Jorrit Welten, projectleider bij het in Oss gevestigde bouwbedrijf Muller Bouw, bevestigt dat. Zijn organisatie werkt sinds begin 2016 met BIM en ziet dat terug in meetbare voordelen. Welten noemt daarbij onder meer tijdwinst op het totale bouwproces en minder materiaalverlies als gevolg van bouwfouten. 'Ook in onze samenwerking met fabrikanten boeken we tijdwinst', vertelt hij. 'De snellere engineering vertaalt zich in kortere levertijden. Xella bijvoorbeeld heeft de wanduitslagen sneller klaar en kan dus eerder dan voorheen gaan produceren en leveren. En doordat Xella minder tijd kwijt is aan engineering, gaat ook de prijs per m2 product omlaag.'

BIM-versnelling

Voor het realiseren van een 'BIM-versnelling' in de bouw ziet Van Tendeloo een belangrijke rol weggelegd voor de nieuwe generatie. Met het oog daarop pleit hij ook voor meer contact tussen de opleidingen en de praktijk. 'Een deel van de oudere, ervaren en door de wol geverfde generatie hikt, heel begrijpelijk, op tegen de digitalisering. Het is daarom zaak om jonge talenten ruimte te geven en ze te laten zien dat de bouw, juist dankzij die digitalisering, ook voor hen een interessante werkplek vormt. Zo versnellen we het veranderingsproces.' Daarnaast wijst Van Tendeloo op de noodzaak van goede afspraken en protocollen. 'Dat betekent in het begin een investering, maar die verdien je ook meteen weer terug. Wij werken nu al sinds 2012 met BIM en weten ondertussen hoe een goede, succesvolle BIM-samenwerking kan verlopen. Die expertise delen we graag met wie dat maar wil.'

Hoe snel verloopt de industrialisatie van de bouw?

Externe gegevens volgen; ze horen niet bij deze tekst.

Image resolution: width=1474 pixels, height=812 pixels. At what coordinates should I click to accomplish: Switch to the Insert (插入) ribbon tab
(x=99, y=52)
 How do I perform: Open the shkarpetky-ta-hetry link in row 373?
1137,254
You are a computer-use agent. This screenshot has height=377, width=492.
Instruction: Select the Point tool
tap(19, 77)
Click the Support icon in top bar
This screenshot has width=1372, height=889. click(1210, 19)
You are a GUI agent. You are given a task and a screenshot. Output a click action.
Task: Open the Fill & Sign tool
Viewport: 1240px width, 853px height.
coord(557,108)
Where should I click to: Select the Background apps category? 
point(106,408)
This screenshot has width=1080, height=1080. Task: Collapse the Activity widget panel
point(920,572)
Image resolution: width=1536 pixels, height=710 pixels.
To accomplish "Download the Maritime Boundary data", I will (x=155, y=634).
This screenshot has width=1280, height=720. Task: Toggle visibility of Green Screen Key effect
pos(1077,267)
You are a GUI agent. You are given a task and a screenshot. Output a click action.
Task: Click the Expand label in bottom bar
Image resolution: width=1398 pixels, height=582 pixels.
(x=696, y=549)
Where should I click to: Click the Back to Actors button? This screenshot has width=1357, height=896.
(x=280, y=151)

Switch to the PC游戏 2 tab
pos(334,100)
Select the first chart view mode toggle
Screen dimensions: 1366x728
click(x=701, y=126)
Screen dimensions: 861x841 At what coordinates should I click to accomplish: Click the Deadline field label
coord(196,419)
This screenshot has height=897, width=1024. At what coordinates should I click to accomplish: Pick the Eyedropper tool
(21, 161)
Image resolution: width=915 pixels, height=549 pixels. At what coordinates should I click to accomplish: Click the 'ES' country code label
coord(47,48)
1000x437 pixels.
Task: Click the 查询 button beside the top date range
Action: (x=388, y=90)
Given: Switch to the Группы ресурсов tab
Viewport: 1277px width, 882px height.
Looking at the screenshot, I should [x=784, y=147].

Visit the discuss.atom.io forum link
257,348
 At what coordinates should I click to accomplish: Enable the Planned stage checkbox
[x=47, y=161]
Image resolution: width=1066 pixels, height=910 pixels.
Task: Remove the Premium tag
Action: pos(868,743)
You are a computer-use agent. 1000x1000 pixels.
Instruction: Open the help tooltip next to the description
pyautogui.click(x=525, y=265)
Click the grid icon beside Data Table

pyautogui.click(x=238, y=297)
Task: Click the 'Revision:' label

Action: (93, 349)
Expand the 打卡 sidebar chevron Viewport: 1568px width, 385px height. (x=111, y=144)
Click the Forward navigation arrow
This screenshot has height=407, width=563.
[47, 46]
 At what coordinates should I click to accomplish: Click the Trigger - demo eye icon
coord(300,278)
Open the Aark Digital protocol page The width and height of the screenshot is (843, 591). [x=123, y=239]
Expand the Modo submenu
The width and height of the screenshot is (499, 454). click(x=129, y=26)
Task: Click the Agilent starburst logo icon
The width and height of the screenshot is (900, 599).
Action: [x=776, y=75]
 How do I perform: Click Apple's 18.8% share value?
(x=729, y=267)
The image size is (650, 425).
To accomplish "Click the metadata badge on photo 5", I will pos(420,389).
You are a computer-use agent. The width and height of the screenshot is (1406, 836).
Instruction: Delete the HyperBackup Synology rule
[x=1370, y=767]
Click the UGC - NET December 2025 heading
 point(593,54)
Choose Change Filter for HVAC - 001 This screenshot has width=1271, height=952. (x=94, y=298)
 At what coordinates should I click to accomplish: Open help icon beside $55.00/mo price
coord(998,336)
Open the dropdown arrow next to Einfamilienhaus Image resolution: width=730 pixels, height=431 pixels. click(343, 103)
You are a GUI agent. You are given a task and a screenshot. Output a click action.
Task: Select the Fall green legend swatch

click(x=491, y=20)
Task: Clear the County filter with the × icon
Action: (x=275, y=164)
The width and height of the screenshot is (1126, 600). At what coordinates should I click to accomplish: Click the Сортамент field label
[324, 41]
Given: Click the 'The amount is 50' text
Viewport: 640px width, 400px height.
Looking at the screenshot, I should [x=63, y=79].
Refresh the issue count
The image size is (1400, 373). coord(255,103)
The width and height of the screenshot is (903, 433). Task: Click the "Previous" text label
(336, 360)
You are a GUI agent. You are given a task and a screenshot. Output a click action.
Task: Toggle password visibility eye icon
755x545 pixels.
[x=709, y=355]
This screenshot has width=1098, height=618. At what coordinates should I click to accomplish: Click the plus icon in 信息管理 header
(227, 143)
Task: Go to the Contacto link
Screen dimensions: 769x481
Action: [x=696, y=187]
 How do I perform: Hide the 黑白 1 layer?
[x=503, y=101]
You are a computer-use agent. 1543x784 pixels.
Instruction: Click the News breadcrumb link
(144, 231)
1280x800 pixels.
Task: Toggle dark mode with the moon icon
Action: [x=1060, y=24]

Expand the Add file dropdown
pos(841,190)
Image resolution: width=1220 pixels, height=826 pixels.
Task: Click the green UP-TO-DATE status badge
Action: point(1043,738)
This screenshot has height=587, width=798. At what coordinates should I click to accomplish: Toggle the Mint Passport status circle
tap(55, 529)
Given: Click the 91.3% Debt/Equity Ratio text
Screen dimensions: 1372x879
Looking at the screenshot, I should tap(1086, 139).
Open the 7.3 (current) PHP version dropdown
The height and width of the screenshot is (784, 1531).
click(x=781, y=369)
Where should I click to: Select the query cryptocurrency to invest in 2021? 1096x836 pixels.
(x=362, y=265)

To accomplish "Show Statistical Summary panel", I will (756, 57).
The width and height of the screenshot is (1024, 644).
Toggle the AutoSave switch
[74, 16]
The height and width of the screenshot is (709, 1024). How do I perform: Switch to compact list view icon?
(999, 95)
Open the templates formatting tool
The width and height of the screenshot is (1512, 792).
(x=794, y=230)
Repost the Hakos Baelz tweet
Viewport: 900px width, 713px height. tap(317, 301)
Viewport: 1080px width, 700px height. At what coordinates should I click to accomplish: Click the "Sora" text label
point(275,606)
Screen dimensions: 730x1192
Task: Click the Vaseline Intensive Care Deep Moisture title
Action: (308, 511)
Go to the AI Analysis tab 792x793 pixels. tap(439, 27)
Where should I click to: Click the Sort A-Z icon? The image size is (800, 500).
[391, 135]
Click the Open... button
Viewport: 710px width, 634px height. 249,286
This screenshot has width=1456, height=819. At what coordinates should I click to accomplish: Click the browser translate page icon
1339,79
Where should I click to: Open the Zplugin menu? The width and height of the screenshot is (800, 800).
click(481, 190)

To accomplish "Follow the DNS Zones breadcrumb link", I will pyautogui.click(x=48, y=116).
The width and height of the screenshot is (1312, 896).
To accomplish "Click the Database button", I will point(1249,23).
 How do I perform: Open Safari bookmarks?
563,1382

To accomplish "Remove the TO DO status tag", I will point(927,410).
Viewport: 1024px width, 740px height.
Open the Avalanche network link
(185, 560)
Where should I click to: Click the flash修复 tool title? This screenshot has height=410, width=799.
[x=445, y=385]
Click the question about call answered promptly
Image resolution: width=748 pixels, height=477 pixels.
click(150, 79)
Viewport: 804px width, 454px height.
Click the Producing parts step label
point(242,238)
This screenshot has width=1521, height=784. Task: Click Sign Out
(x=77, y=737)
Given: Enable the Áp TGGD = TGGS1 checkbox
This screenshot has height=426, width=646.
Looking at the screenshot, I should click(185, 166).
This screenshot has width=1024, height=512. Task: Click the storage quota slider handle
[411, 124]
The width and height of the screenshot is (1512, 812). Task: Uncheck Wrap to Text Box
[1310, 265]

Jos Lichtenberg, emeritus hoogleraar Bouwkunde en onder meer initiatiefnemer in Nederland op het gebied van 'Slimbouwen' bevestigt dat de industrialisatie van de bouw een veranderingsproces van lange adem is. In een artikel voor BouwTotaal in april van dit jaar wijst hij erop dat de Nederlandse markt vooralsnog geen 'prefab eenheidsworst' zal accepteren. 'De consument wil wat te kiezen hebben.' Dat in een land als Japan wel woningfabrieken verrijzen schrijft hij deels toe aan de cultuur ('de Japanner is vanwege betaalbaarheid en kwaliteit bereid om standaardproducten te accepteren') en deels aan de omvang van de markt (1.000.000 woningen per jaar in Japan versus ca. 60.000 in Nederland). Daarnaast vereist een meer geindustrialiseerde bouwmarkt een complete keten. Op dit moment ziet

Lichtenberg zo'n keten alleen nog in de houtskeletbouw 'waar producent, toeleveranciers, maar ook montagebedrijven en totaalbouwers zichzelf hebben georganiseerd'.